Mas para ajudar no desenvolvimento do país, a Física precisa superar questões que vão além da regulamentação. No Amazonas, a formação acadêmica na área, por exemplo, enfrenta desafios que vão desde o ingresso até a conclusão do curso de graduação, seja ele bacharelado ou licenciatura.
De acordo com o coordenador do curso, a falta de conhecimento da profissão e a baixa nota de corte no Enem/Sisu são alguns dos fatores que levam muitos candidatos a optarem pela graduação na área. “A gente percebe que muitos dos alunos que entram no curso, entram porque foi o que a pontuação permitiu. São alunos sem vocação e que na primeira oportunidade mudam de curso e nós não podemos fazer nada, ainda que a gente mostre o grande campo de trabalho para os nossos alunos, existem aqueles que usam o curso como estratégia para migrar para outros”, declara o professor Walter Castro Júnior. “Parte da dificuldade em Física vem do Português. Parte dos alunos leem os problemas, mas não sabem o que leem”, acrescenta.

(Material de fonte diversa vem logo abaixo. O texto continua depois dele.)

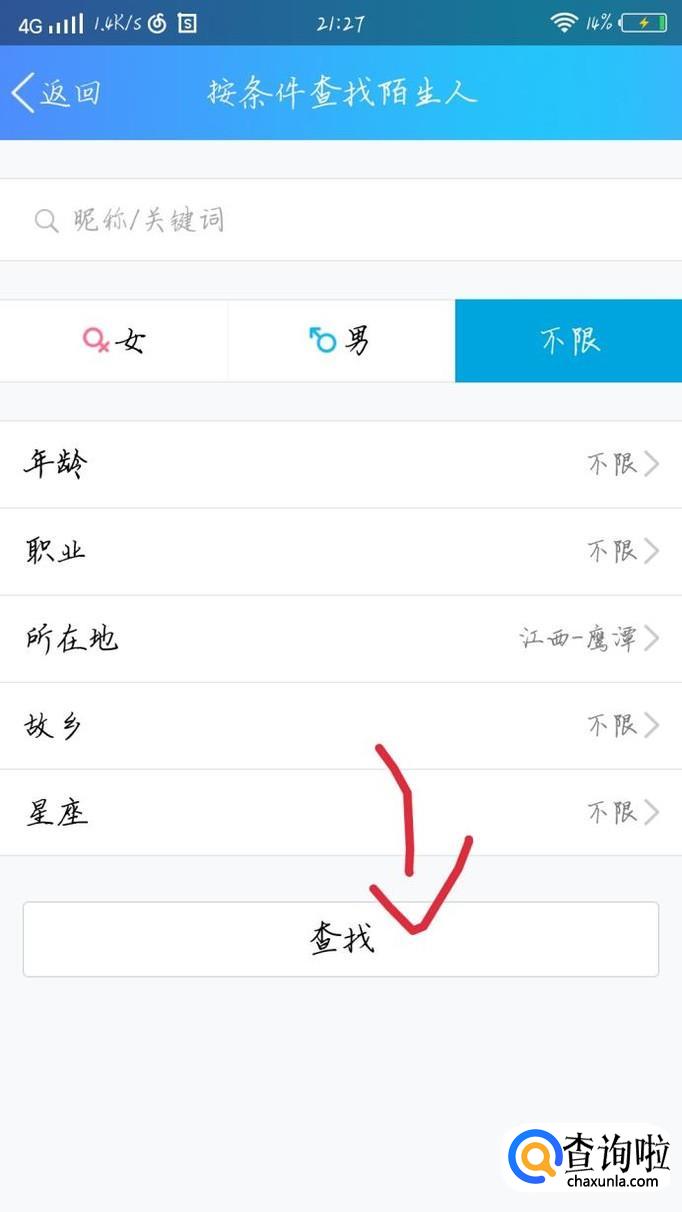This screenshot has width=682, height=1212.
Task: Tap the 查找 search button
Action: (x=340, y=939)
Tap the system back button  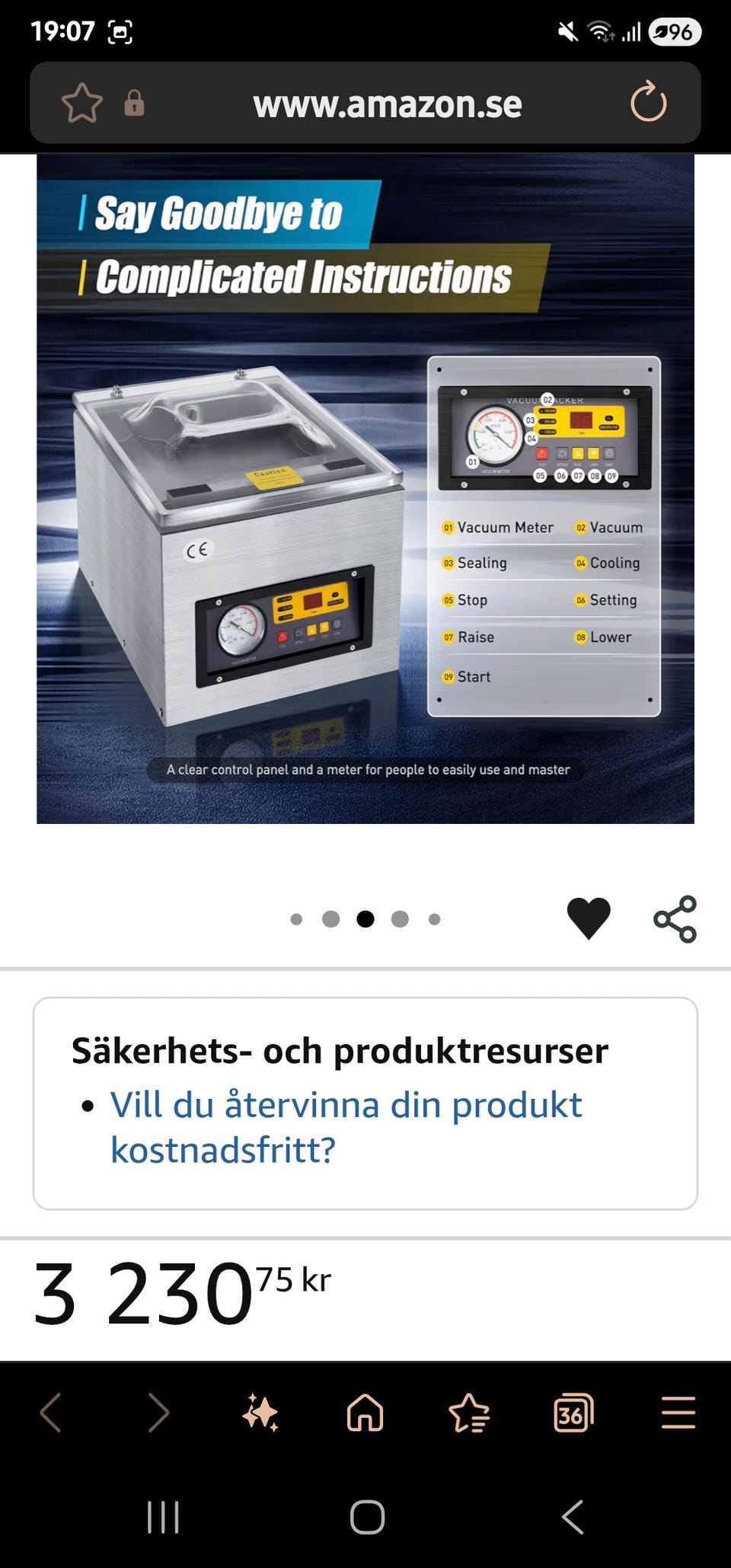pyautogui.click(x=573, y=1517)
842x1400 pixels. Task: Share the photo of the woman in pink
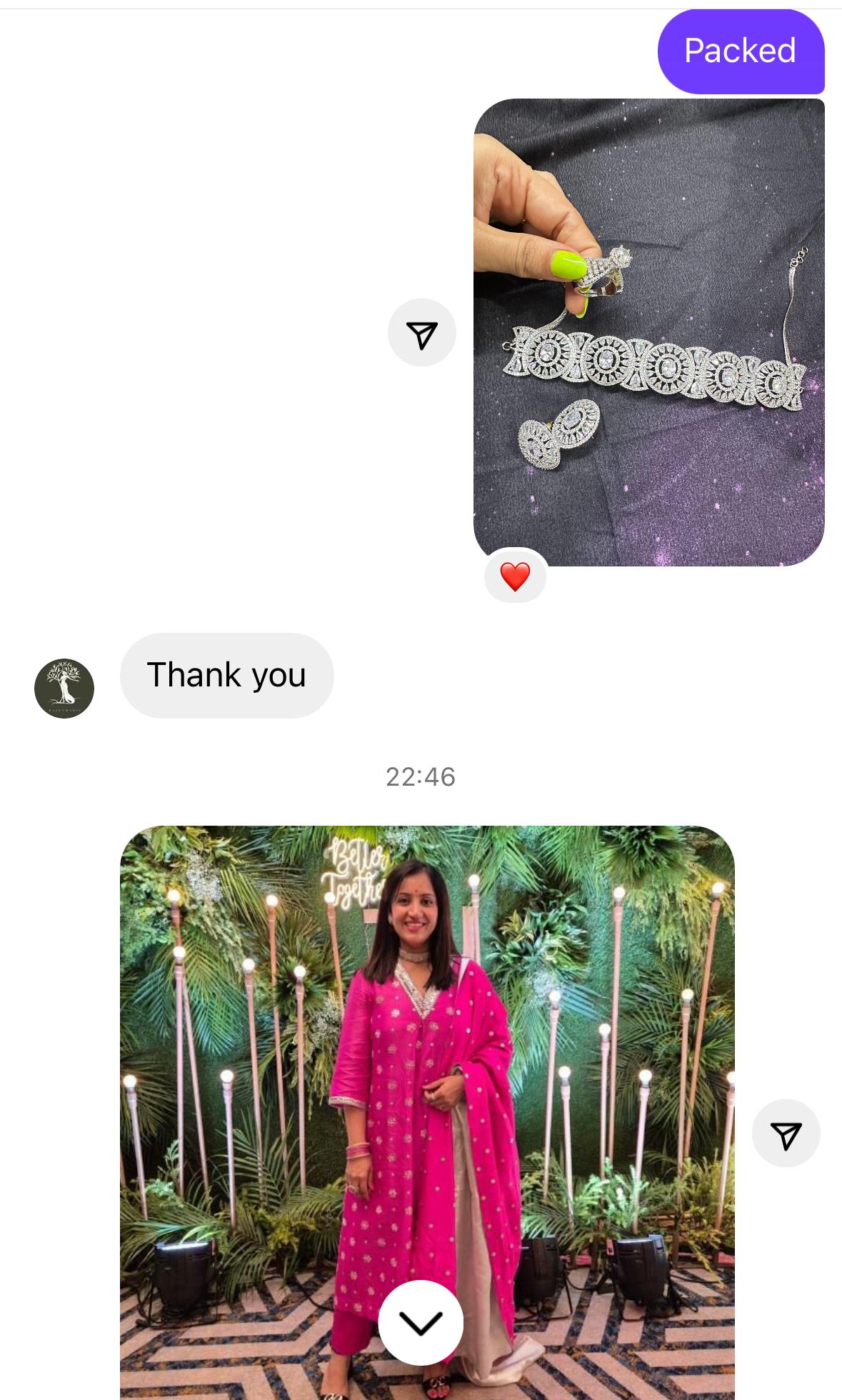tap(786, 1134)
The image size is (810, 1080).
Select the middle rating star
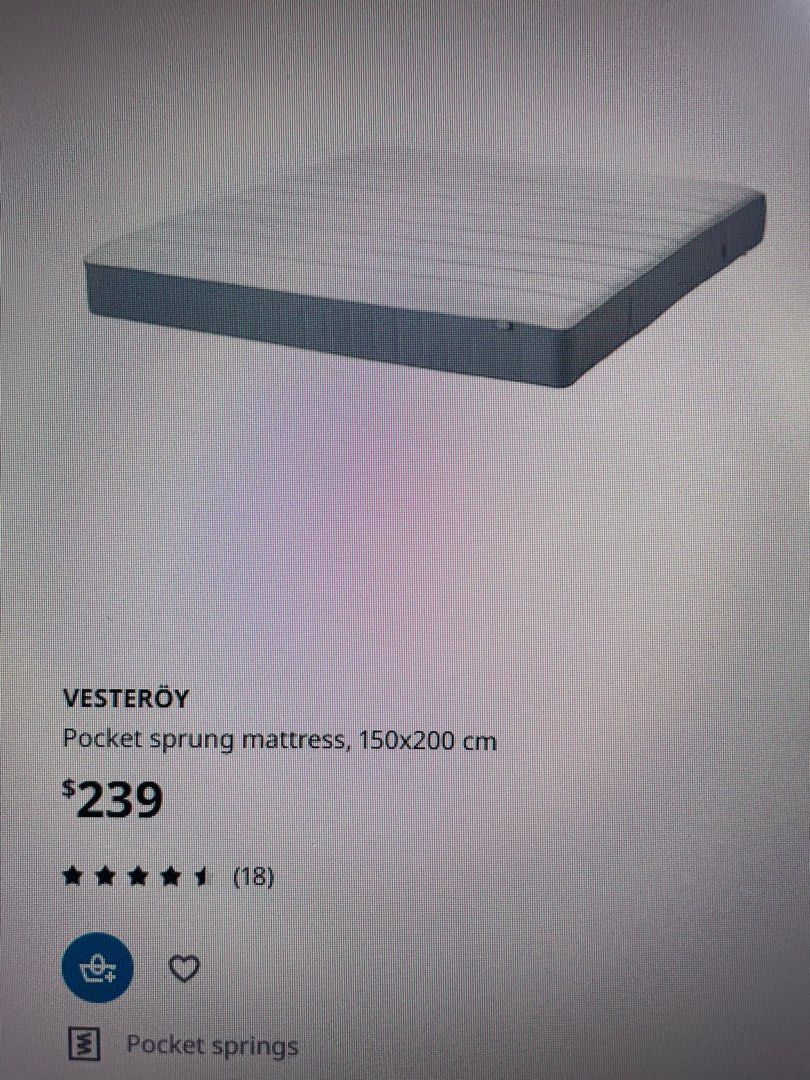[138, 876]
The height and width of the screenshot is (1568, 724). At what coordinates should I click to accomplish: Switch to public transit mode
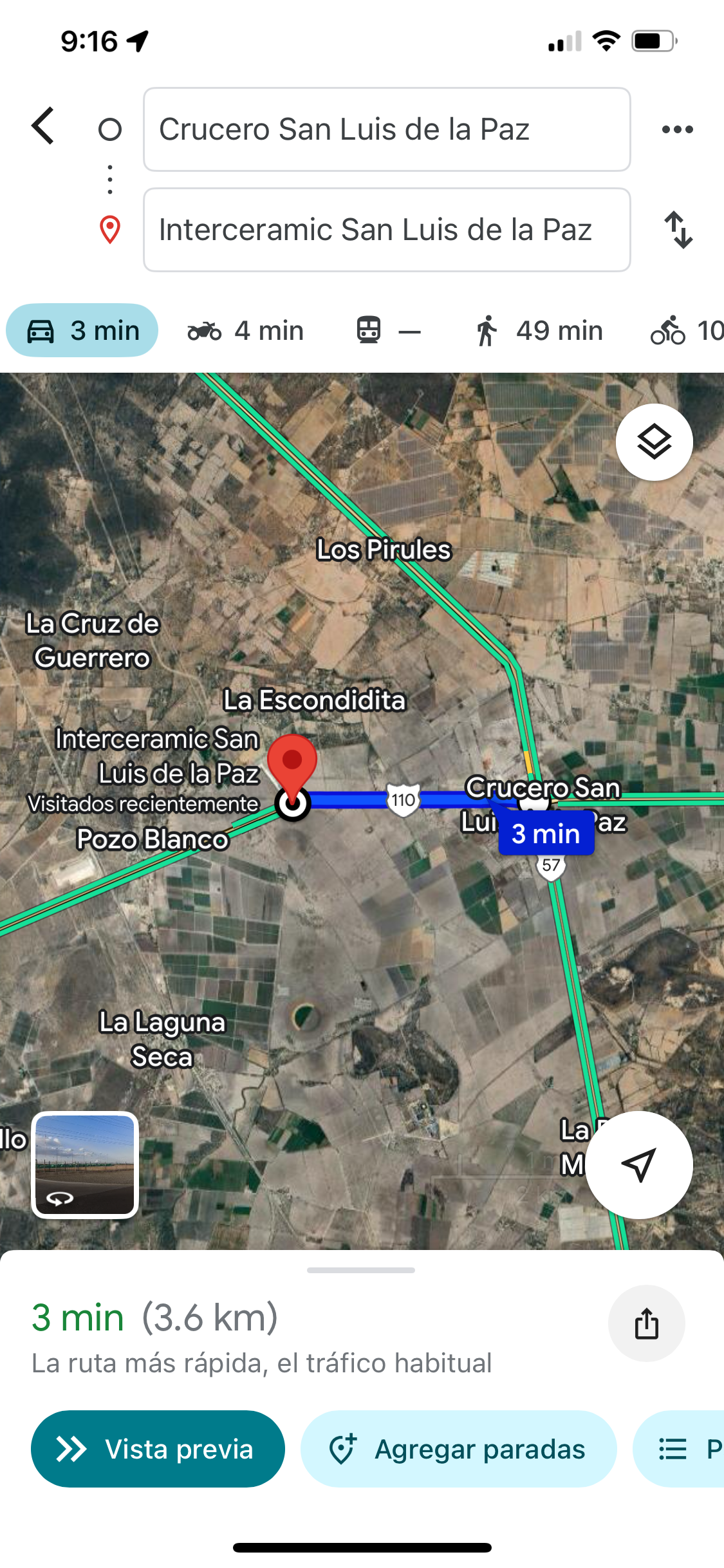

A implantação do novo projeto pedagógico do curso e a criação de um curso de nivelamento realizado durante os primeiros semestres da graduação são estratégias para alcançar maior êxito na formação de físicos. “Em agosto, o projeto segue para a Câmara de Ensino para que seja aprovado. Esperamos que as turmas de 2019 já entrem com o novo projeto”, finaliza o coordenador do curso.